というわけで全5編をざっと紹介していこう。まずは表題作である「流れよわが涙、と孔明は言った」。全体の中でも特にハイテンポなギャグで、『孔明は泣いたが、馬謖のことは斬れなかった。』『硬かったのである。』から始まる冒頭のスピード感が半端ない。ちなみにこの孔明が馬謖を斬るという歴史的な元ネタは三国志。優秀な武将である馬謖が諸葛亮の指示に背いたことで戦況が悪化したことをうけ、師であった孔明は馬謖を泣きながら斬った……という逸話だが、斬れないんじゃしょうがない。

なぜ斬れないのか……? というのは硬いからだが、なぜ硬いのか……? ということにはなかなか理由がもたらされない。ノコギリを使っても斬れないし酸でも投石機でも万力でもきれない。そんだけやったら何か馬謖も言ってきそうなものだがしゃべらないのが不気味である。埋めても駄目で、半年後に掘り出すと普通にそのまま。しかも次第に馬謖が増え、孔明は馬謖を刈る必要に迫られる。はてはこうである。

「チー」
孔明は鳴いて馬謖を切った。
「ロン」
下家が牌を倒した。
「馬謖のみ。十兆点」
「な、何ィー!?」

な、何ィー!? じゃないが。馬謖を切っとるやろがい! とまあ非常にバカげた、短篇というよりかはコント集みたいになっているがそれはそれでおもしろい。いちおうなんか並行世界だなんだが出てきて馬謖が斬れない理由もSF的に解決される。凄い。スタート地点は野崎まど的であるが、ネタの転がし方の方向性が全然異なっている(野崎まどがスケールさせるのに対して、三方行成は横にゴロゴロ転がっていく的な……うまい表現が難しいが)点が、作家の個性的にはおもしろいところか。

続いて「折り紙食堂」。食堂なのだが折り紙しか出てこない。折り紙なので食べれないから食堂じゃないだろと思うのだが食堂なのである。いちおう料理人がおり、折り紙をフライパンの上で焼いて料理してくれるのだが、料理したところで紙は紙なので食べられるわけもない。そんな感じで完全に意味不明なのだが、3話構成になっており、続く2話にいくと〈折り紙崩壊〉と呼ばれる、すべてを取り込み分解し、再構成して折り紙に変え、最終的には千羽鶴を折り始める事象によって崩壊した世界の話になり──と、〈折り紙ワールド〉の深奥へと向かっていく(だが意味不明)。

続く「走れメデス」は孔明〜系の歴史ギャグ童話で、太宰治☓アルキメデスな奇譚である。アルキメデスの原理と呼ばれる物理法則の有名なエピソード(王冠のようなギザギザの形をした物体の体積を測るためにはどうしたらいいのかと王に依頼され、風呂でそれに対する解決を思いついた)があるのだが、基本的にはその誕生秘話のような構成になっている。だが王は狂い気味だし、なぜか出てくるセリヌンティウスは完全に狂っているし、アルキメデスもイカレ気味で、知恵が出ないと何故か手が出る男として描写される。『アルキメデスパンチ! アルキメデスキック! アルキメディアン・スクリューパイルドライバー! どうだ参ったかヒエロン王よ、殴る、蹴る、相手を固める。これがパンクラチオンです──。』け、ケイローンさん……。

§ 提供エントリ:
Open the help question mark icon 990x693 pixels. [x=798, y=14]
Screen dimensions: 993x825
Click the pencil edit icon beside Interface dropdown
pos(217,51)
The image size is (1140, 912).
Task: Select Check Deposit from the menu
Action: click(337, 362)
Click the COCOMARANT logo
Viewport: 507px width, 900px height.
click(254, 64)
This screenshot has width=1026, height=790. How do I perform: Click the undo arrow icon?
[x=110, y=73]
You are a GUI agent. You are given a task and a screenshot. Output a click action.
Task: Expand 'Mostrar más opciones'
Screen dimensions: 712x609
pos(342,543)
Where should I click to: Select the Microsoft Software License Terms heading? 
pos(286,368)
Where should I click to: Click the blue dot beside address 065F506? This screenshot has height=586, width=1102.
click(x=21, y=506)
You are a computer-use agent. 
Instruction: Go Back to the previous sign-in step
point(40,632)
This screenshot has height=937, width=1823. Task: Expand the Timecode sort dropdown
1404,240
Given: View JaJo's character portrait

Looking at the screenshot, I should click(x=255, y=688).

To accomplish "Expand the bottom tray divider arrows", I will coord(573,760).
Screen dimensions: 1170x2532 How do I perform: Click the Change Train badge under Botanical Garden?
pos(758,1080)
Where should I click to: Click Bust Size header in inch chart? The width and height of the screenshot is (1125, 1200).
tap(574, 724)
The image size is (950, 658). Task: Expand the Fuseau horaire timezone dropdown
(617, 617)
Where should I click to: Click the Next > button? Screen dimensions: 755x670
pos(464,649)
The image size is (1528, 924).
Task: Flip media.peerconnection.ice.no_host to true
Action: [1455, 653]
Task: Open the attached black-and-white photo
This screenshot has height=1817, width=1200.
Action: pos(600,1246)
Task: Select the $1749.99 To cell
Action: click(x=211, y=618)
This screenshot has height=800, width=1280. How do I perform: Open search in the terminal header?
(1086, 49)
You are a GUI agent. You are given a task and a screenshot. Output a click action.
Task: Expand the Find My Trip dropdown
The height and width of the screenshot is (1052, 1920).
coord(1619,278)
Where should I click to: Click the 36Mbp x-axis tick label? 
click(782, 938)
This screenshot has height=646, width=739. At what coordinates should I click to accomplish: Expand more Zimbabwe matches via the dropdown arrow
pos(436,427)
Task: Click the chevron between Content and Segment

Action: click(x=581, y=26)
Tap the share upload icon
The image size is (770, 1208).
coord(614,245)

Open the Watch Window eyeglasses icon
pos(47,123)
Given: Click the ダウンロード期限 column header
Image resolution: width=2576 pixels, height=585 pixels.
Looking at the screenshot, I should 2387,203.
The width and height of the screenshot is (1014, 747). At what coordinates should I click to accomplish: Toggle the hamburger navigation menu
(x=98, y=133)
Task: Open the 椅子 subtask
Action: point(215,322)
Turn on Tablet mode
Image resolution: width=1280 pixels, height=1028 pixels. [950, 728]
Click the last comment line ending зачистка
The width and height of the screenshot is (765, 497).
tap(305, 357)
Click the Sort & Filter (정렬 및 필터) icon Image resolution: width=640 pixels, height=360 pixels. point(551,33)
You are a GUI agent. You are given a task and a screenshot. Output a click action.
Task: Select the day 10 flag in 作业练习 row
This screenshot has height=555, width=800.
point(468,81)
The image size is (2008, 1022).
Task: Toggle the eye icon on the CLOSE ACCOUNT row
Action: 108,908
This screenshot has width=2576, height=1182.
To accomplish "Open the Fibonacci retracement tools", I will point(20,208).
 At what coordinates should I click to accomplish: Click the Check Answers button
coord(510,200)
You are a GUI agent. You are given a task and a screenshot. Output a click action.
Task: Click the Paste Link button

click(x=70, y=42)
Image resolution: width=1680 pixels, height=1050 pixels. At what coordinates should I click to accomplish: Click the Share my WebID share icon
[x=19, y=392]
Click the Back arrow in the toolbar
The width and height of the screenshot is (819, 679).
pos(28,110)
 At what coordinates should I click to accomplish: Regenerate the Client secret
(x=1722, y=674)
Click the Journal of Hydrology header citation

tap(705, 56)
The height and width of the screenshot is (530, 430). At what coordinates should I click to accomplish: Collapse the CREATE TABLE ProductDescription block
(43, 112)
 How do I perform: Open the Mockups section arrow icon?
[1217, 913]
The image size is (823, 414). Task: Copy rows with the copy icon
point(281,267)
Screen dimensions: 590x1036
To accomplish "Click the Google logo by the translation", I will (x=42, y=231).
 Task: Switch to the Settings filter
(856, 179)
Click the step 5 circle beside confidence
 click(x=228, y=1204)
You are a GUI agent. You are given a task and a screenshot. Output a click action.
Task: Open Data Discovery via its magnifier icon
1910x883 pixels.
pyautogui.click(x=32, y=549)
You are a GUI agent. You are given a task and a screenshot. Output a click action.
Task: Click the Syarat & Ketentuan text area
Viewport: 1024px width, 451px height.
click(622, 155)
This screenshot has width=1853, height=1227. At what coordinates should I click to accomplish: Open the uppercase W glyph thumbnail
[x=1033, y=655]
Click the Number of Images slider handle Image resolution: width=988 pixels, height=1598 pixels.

§ 課題一覧:
**1.** 本文について、次の問いに答えよ。
(a) 表題作の冒頭で、孔明が馬謖を斬れなかった理由は何か。
(b) 「折り紙食堂」は何話構成か。
(c) 「走れメデス」で、アルキメデスはどのような男として描写されているか。
**2.** エントリの先頭行から「pos(758,1080)」を含む行までを、両端の行を含めてそのまま出力せよ。

§ 最終回答:
**1.**
(a) 硬かったから。
(b) 3話構成。
(c) 知恵が出ないと何故か手が出る男。

**2.**
Open the help question mark icon 990x693 pixels. [x=798, y=14]
Screen dimensions: 993x825
Click the pencil edit icon beside Interface dropdown
pos(217,51)
The image size is (1140, 912).
Task: Select Check Deposit from the menu
Action: click(337, 362)
Click the COCOMARANT logo
Viewport: 507px width, 900px height.
click(254, 64)
This screenshot has width=1026, height=790. How do I perform: Click the undo arrow icon?
[x=110, y=73]
You are a GUI agent. You are given a task and a screenshot. Output a click action.
Task: Expand 'Mostrar más opciones'
Screen dimensions: 712x609
pos(342,543)
Where should I click to: Select the Microsoft Software License Terms heading? 
pos(286,368)
Where should I click to: Click the blue dot beside address 065F506? This screenshot has height=586, width=1102.
click(x=21, y=506)
You are a computer-use agent. 
Instruction: Go Back to the previous sign-in step
point(40,632)
This screenshot has height=937, width=1823. Task: Expand the Timecode sort dropdown
1404,240
Given: View JaJo's character portrait

Looking at the screenshot, I should click(x=255, y=688).

To accomplish "Expand the bottom tray divider arrows", I will coord(573,760).
Screen dimensions: 1170x2532 How do I perform: Click the Change Train badge under Botanical Garden?
pos(758,1080)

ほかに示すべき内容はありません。